Mechanical Engineering Department,
Ambrose Alli University, Ekpoma.
oighodalo@yahoo.com
Abstract
Emissions for combustion systems continue to pose major environmental and health challenges,
hence the need to regulate these emissions.Temperature and emissions measurements were
carried for a gas burner so as to determine the level of emissions. The burner which was designed
and constructed for furnace firing is a forced draught, pre-mix type and has a power rating of
162.7kW. The experiment was carried out on a burner test-rig which was also designed and
constructed.

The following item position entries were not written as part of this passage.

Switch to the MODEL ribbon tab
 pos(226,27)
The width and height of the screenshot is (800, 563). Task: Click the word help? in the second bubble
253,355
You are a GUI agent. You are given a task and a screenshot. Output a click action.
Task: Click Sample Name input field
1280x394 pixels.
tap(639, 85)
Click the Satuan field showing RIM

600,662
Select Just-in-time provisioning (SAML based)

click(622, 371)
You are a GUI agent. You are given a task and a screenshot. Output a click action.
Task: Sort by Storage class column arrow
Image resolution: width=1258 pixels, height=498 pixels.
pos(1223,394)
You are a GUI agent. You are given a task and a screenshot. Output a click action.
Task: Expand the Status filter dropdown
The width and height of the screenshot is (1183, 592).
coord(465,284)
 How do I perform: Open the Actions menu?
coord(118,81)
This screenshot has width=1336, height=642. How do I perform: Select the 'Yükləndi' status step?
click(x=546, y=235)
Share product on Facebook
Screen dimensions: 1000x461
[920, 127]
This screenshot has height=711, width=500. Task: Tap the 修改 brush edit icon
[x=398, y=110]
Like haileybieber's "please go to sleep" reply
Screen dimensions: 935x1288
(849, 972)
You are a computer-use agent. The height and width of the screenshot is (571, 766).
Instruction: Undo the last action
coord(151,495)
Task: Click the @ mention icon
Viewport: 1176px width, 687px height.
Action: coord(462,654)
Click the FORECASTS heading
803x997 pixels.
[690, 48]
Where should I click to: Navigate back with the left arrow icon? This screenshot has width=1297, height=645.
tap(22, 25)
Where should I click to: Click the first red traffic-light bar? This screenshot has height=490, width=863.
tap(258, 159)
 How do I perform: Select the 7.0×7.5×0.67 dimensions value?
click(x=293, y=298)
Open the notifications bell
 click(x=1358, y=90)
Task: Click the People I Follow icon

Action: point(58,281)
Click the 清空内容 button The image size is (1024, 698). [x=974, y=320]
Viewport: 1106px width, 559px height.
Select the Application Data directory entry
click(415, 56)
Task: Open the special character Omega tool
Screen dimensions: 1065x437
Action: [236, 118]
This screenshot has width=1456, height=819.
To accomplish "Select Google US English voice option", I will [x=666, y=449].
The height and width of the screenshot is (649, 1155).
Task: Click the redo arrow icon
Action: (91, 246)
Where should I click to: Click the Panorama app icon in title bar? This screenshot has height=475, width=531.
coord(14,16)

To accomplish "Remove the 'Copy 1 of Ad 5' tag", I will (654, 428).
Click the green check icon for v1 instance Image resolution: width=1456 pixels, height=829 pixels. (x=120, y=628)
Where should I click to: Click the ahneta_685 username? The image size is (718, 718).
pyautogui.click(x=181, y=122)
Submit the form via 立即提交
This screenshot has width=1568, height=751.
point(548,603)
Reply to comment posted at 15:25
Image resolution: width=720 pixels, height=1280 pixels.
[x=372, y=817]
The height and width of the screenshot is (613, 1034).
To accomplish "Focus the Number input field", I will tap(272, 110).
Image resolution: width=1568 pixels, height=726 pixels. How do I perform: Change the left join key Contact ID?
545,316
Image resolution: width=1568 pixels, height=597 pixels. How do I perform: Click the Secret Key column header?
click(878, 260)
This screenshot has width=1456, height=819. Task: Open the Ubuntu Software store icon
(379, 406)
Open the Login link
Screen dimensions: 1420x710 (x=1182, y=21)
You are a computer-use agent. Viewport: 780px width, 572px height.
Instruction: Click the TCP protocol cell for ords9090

Temperature readings for five points along the flame length in the combustion
chamber were taken using k-type thermocouples while an exhaust gas analyzer was employed
for the emissions measurements from the chimney. The gas flow rates for the burner were varied
for the test. The maximum temperature obtained from the closed test was 1273OC at full gas
valve opening. The emissions measurements obtained were compared with some established
standards and the levels of emissions were found to be close to the established standard. An
optimum operating condition at ½ gas valve opening was also established for the burner based on
the comparisons made.
Keywords: Burner, emissions, temperature, test-rig, gas analyzer.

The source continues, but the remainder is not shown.